Beginning in July 2017, DHS began referring some parents entering the United States illegally with their children for criminal prosecution. Because minor children could not be held in criminal custody with their parents, Customs and Border Protection separated the parents and children, and transferred the children to the custody of the Department of Health and Human Services’ Office of Refugee Resettlement (ORR).5 Upon resolution of the parents’ criminal charges, the government transferred the parents to the custody of ICE, while their children typically remained in the custody of ORR.
On June 20, 2018, an Executive Order aimed to end the government’s practice of separating most families apprehended at the border, stating that it was the Administration’s policy to detain migrant families together unless child welfare concerns outweighed maintaining family unity.
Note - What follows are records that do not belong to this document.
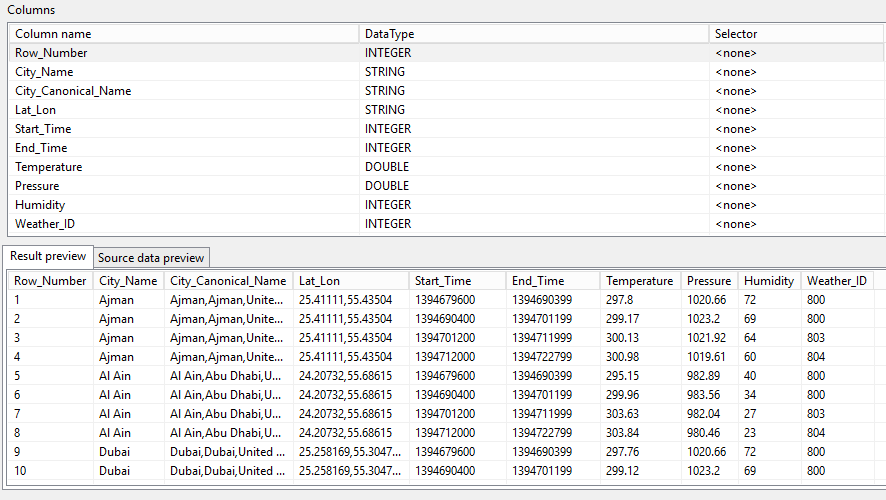Select the temperature cell showing 303.84
Viewport: 886px width, 500px height.
click(x=623, y=433)
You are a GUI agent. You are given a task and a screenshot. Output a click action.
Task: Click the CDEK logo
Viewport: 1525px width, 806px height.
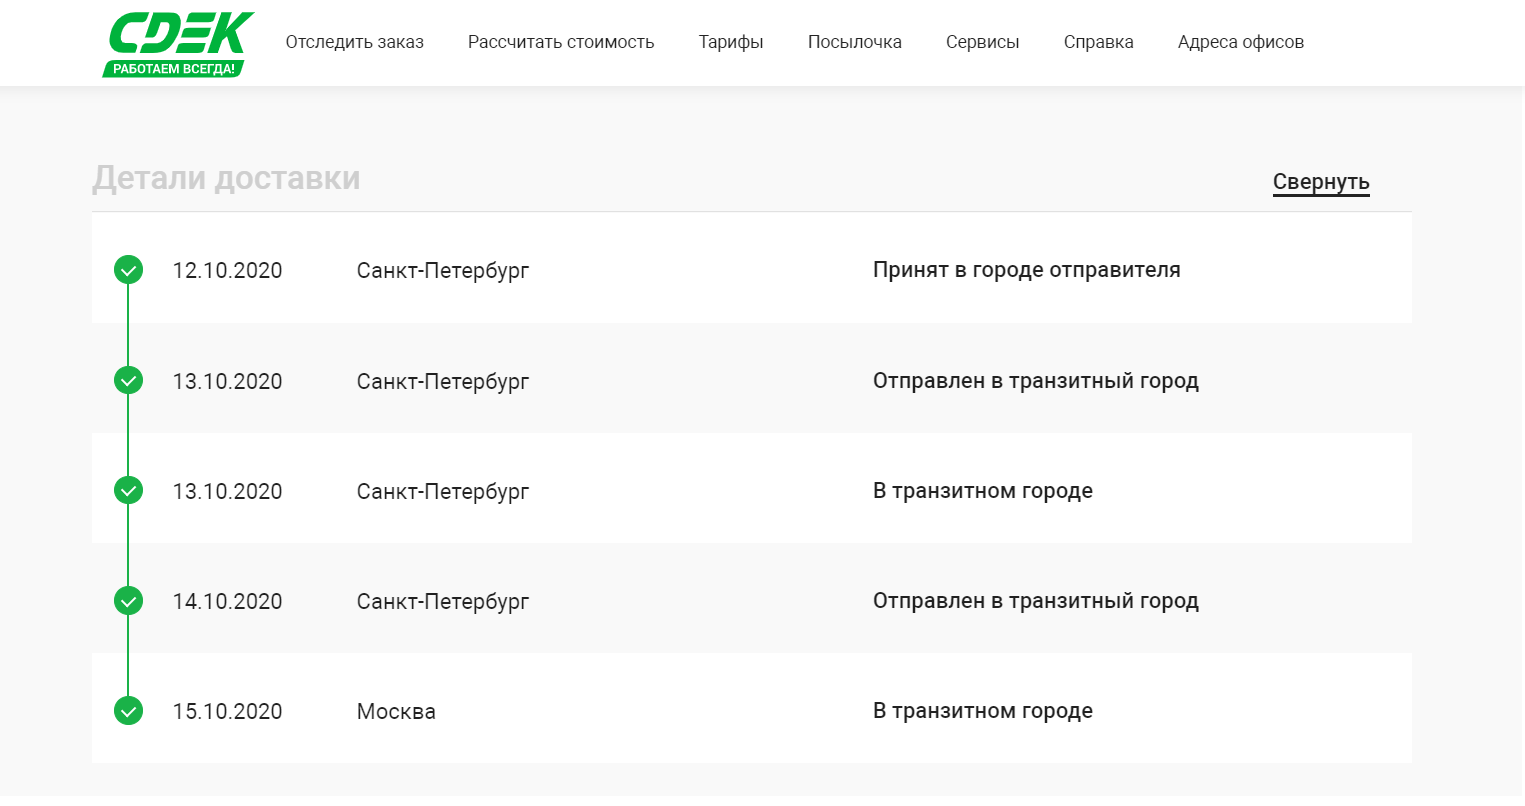click(x=180, y=34)
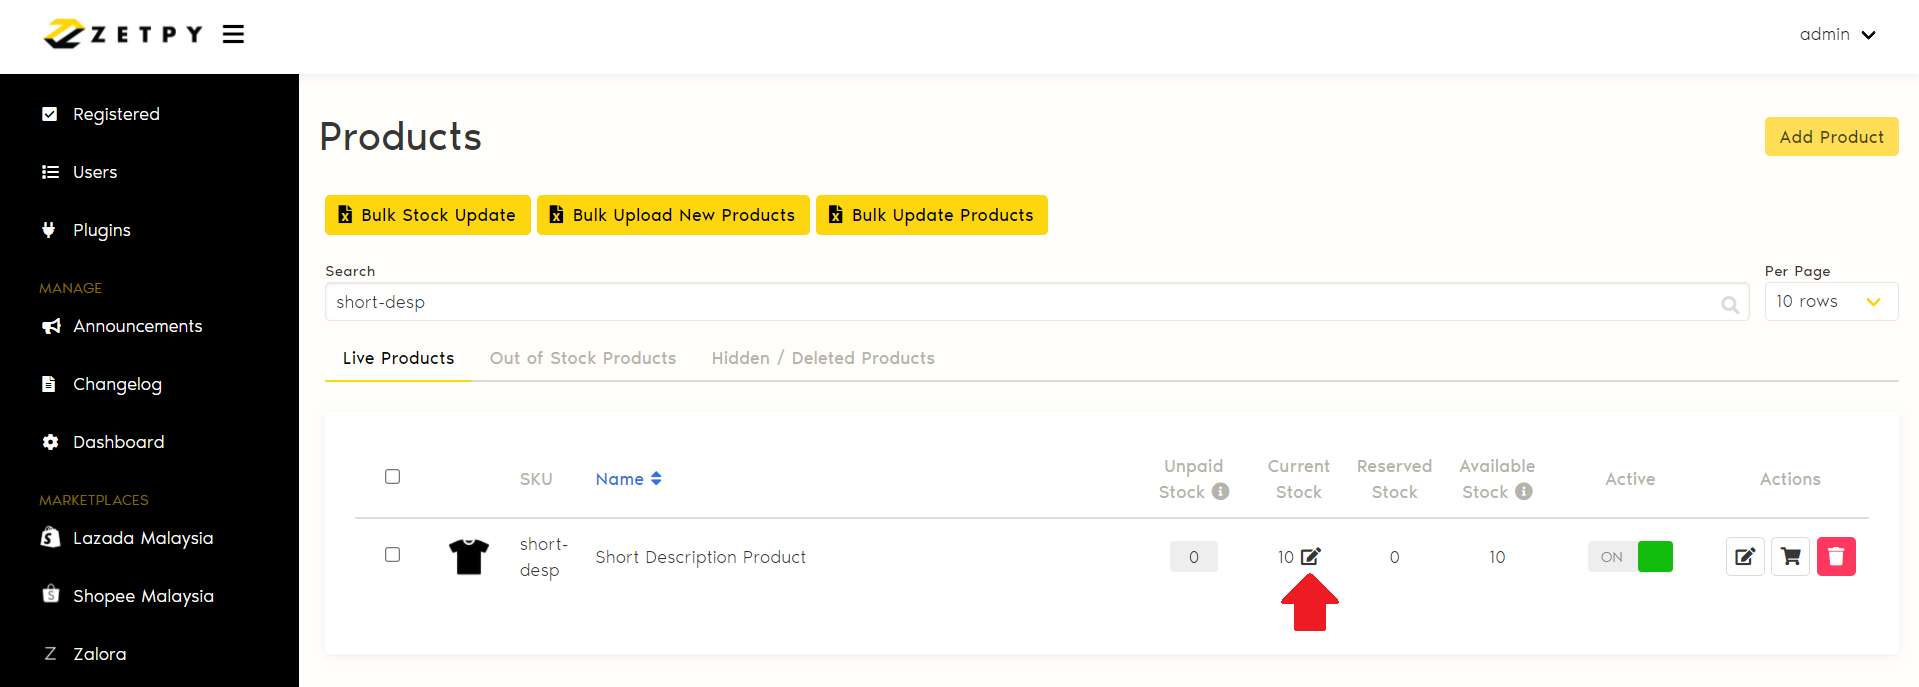Click the product edit icon in Actions
Image resolution: width=1919 pixels, height=687 pixels.
[1745, 557]
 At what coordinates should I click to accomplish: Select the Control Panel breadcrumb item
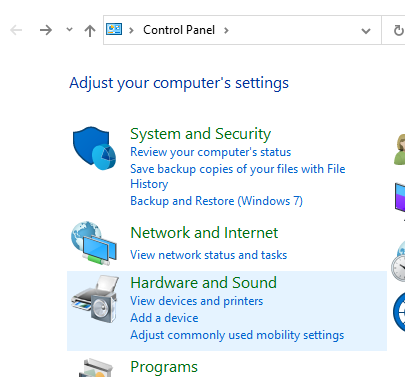point(179,30)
The OIG review confirmed that before July 12, 2018, migrant parents did not consistently have the opportunity to reunify with their children before removal. Although DHS and ICE have claimed that parents removed without their children chose to leave them behind, there was no policy or standard process requiring ICE officers to ascertain, document, or honor parents’ decisions regarding their children. As a result, from the time the government began increasing criminal prosecutions in July 2017, ICE removed at least 348 parents separated from their children without documenting that those parents wanted to leave their children in the United States. In fact, OIG found that ICE removed some parents without their children despite having evidence the parents wanted to bring their children back to their home country. In addition, the Inspector General found that some ICE records purportedly documenting migrant parents’ decisions to leave their children in the United States were significantly flawed. For example, some records reflect that removed parents orally waived reunification prior to removal, but did not include the information ICE provided to the parent before the parent had to make the decision, or whether ICE gave the parent the option to reunify with his or her child.
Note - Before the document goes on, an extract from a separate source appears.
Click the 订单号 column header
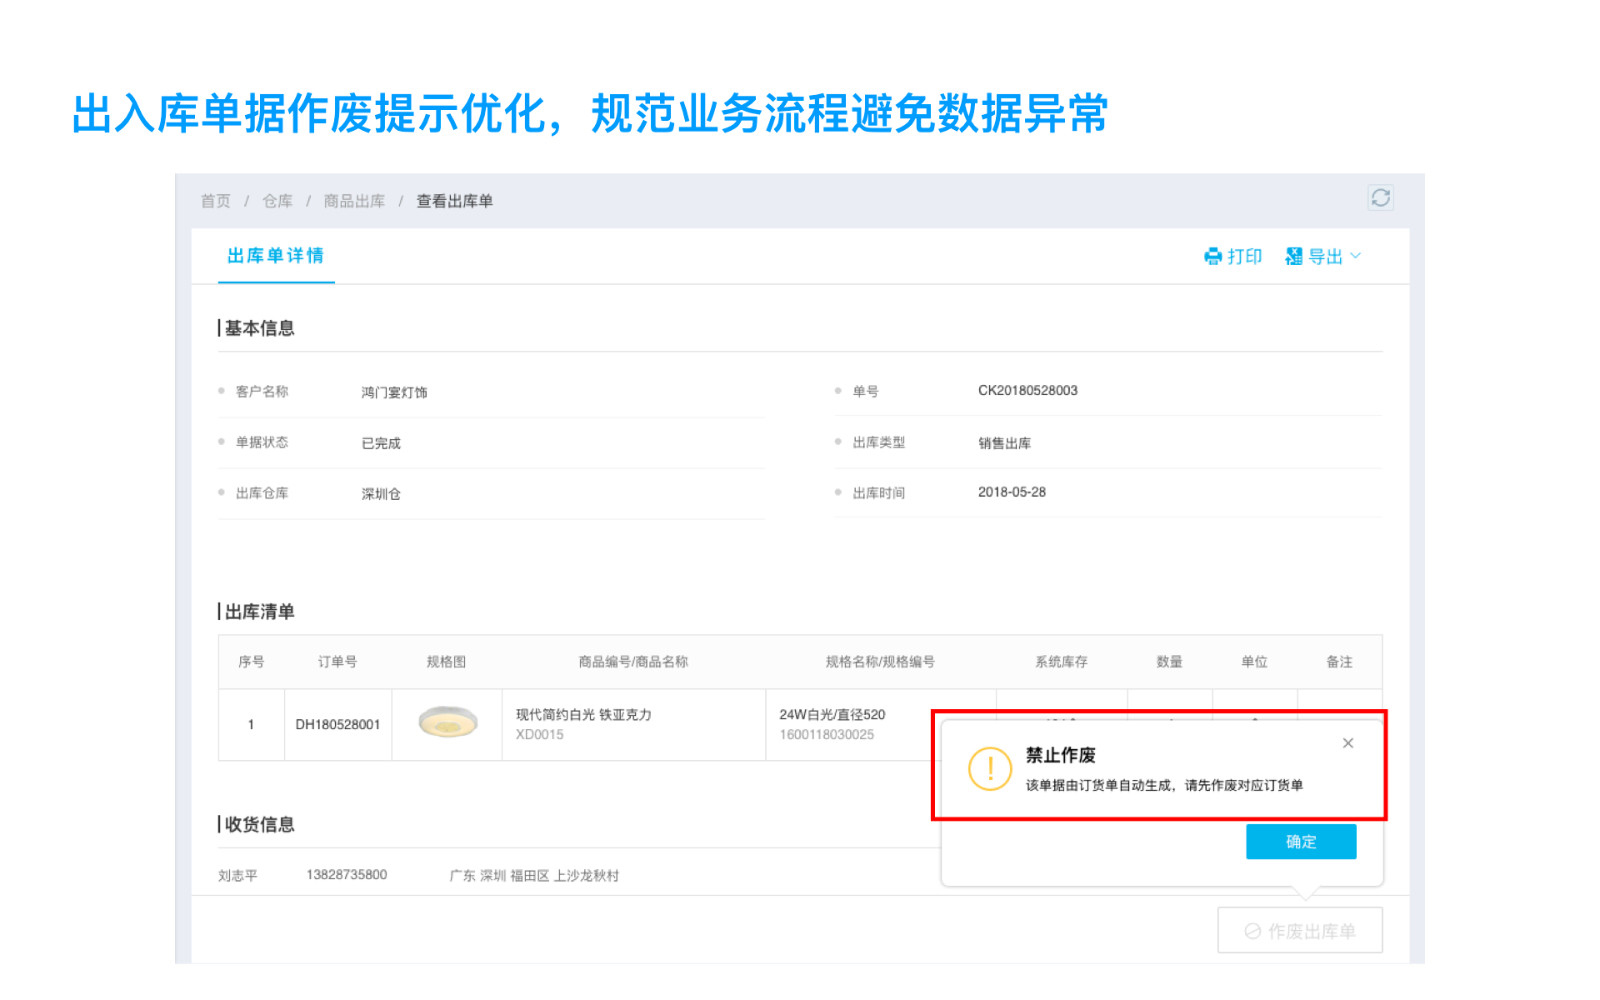Screen dimensions: 1600x1000 [337, 662]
OIG has made two recommendations to ensure ICE documents separated migrant parents’ decisions regarding their minor children upon removal from the United States, and develops a process to share information with government officials to contact parents for whom ICE lacks documentation about reunification preferences.
ICE concurred with both recommendations. The DHS component noted that in October 2020, ICE Enforcement and Removal Operation (ERO) deployed a web-based management application system, and modified the ENFORCE database Alien Removal Module (EARM), to receive flags on cases which U.S. Customs and Border Protection identifies as Family Units. The new application and EARM update allow ICE users to create and manage records for family units. In particular, the new application collects, tracks, and stores data on family units and other members of family groups. Through this new application, ICE is now able to create family unit identification numbers, track family members, designate familial relationships among family members, and annotate a family separation and reunification, which will help ICE ensure that separated parents who are subject to removal are able to make arrangements for their minor child or children (including being removed with them).
In addition, Pursuant to the February 2, 2021, Executive Order 14011, “Establishment of Interagency Task Force on the Reunification of Families,” ICE representatives from ERO, Homeland Security Investigations, and the Office of the Principal Legal Advisor participate on the Family Reunification Task Force. Functions of the task force include “identifying all children who were separated from their families at the United States-Mexico border between January 20, 2017, and January 20, 2021, in connection with the operation of the “Zero-Tolerance” policy; and “to the greatest extent possible, facilitating and enabling the reunification of each of the identified children with their families….”
The Task Force anticipates issuing an initial progress report in early June 2021, and interim progress reports every 60 days thereafter until it issues a final report when its mission is completed.